The effects of regular physical activity and functional foods of the MedDiet have often been investigated as separate components, and there is still limited knowledge about their potential synergism in achieving better health outcomes [
1]. Partially filling this gap, it has been prospectively documented that adherence to the MedDiet, combined with engagement in high levels of physical activity, had multiplicative effects on all-cause mortality risk reduction in a Spanish population [
22], in which incident deaths were related to cancer and cardiovascular events [
22], two conditions frequently found in patients with IR and T2D [
23]. Even if universally appreciated as a healthy and sustainable nutritional model to prevent a variety of chronic diseases and premature deaths (
http://en.unescomeddiet.com/ (accessed on 31 December 2021)), there is still need of more evidence-based public health policies to get the MedDiet adequately adopted worldwide and transmitted to future generations.

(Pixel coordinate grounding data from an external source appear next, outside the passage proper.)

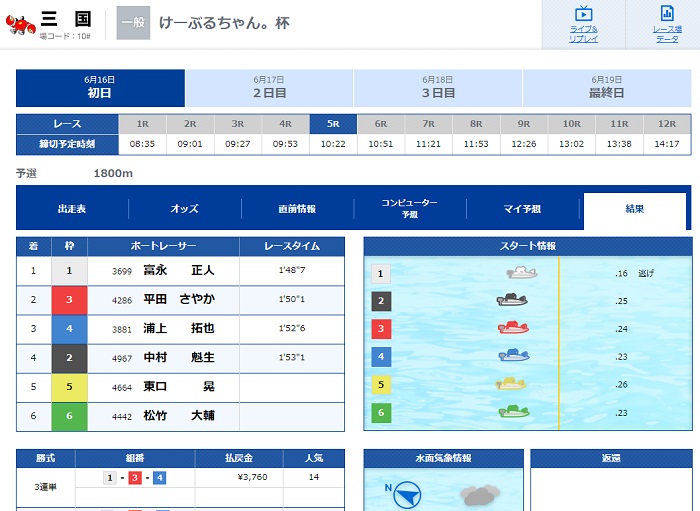Click the white boat 1 icon
700x511 pixels.
pos(522,272)
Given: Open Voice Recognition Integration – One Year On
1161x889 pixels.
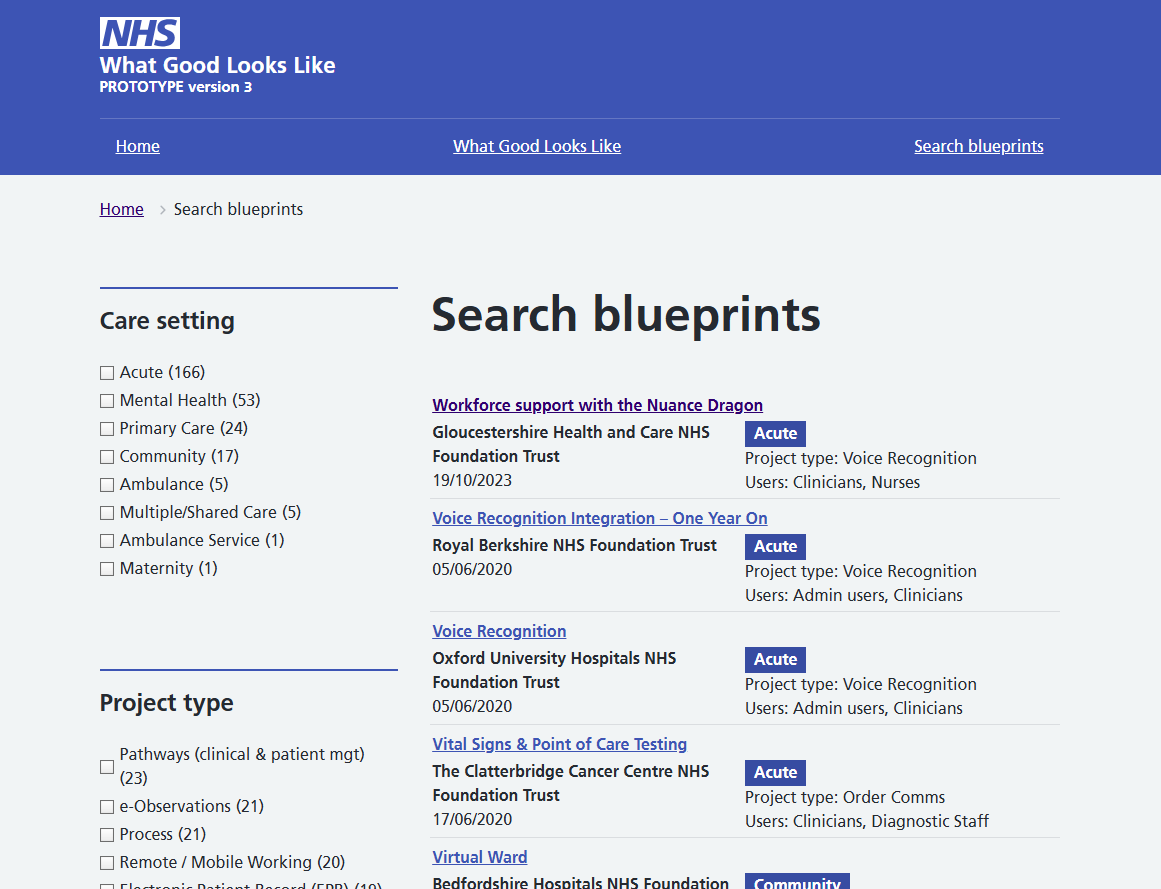Looking at the screenshot, I should 599,518.
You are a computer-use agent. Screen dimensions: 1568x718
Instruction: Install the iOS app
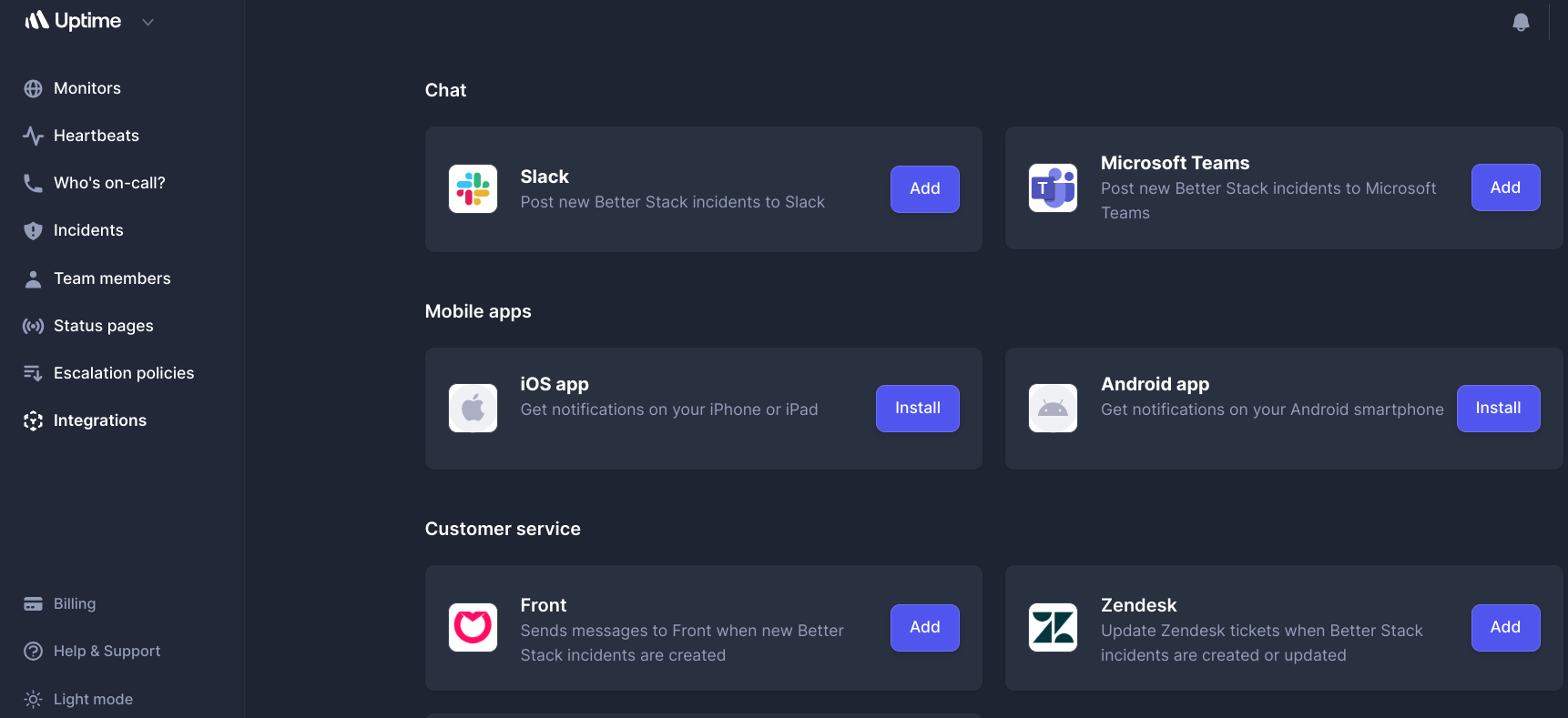click(x=917, y=408)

In addition to the search for strategies aimed at increasing adherence to the MedDiet in the general population, including people living in Mediterranean countries, it is important to clarify its role under special circumstances, such as in gravid women, when a transitory IR state and complex metabolic adaptations physiologically occur in order to satisfy the nutritional needs of rapidly growing fetus during a healthy pregnancy [
24]. It has been estimated that, globally, one pregnancy out of seven is complicated by gestational diabetes, and, in such instances, the maternal metabolic adaptations of pregnancy are led to the extreme [
24]. To reduce the risk of perinatal morbidities in infants born to mothers with gestational diabetes, immediately after diagnosis of maternal diabetes, the international guidelines recommend initiating a personalized medical nutritional plan with physical activity, aiming for more stringent glycemic targets and modest gestational weight gain (as per the 2009 Institute of Medicine recommendations) [
24]. Although not specifically recommended by guidance authorities, the adoption of the MedDiet for prevention or treating gestational diabetes is expected to lead to positive results. A recent prospective interventional study has evidenced that adoption of the MedDiet during early gestation (i.e., at the end of first trimester), supplemented with EVOO and nuts, significantly reduced (up to 30%) the incidence of gestational diabetes and other adverse pregnancy outcomes, including the risk of excessive gestational weight gain and the need for adjunctive insulin therapy in pregnant diabetic women [
25]. Further research is warranted to understand the role of MedDiet and exercise in the modulation of fetal growth and the long term implications for metabolic health in mothers and newborns.
As already stated before [
9,
10], adherence to the MedDiet affords sustained protection against T2D and other IR states. Besides searching for mechanistic explanations and the identification of specific nutrients from functional foods that may have an impact on glucose homeostasis and peripheral insulin sensitivity, or searching for novel biomarkers of response to dietary interventions [
1], we also need to focus on interactions between nutrition and exercise and their potential synergistic effects to fully optimize metabolic health in people prone to develop diabetes and other metabolic diseases.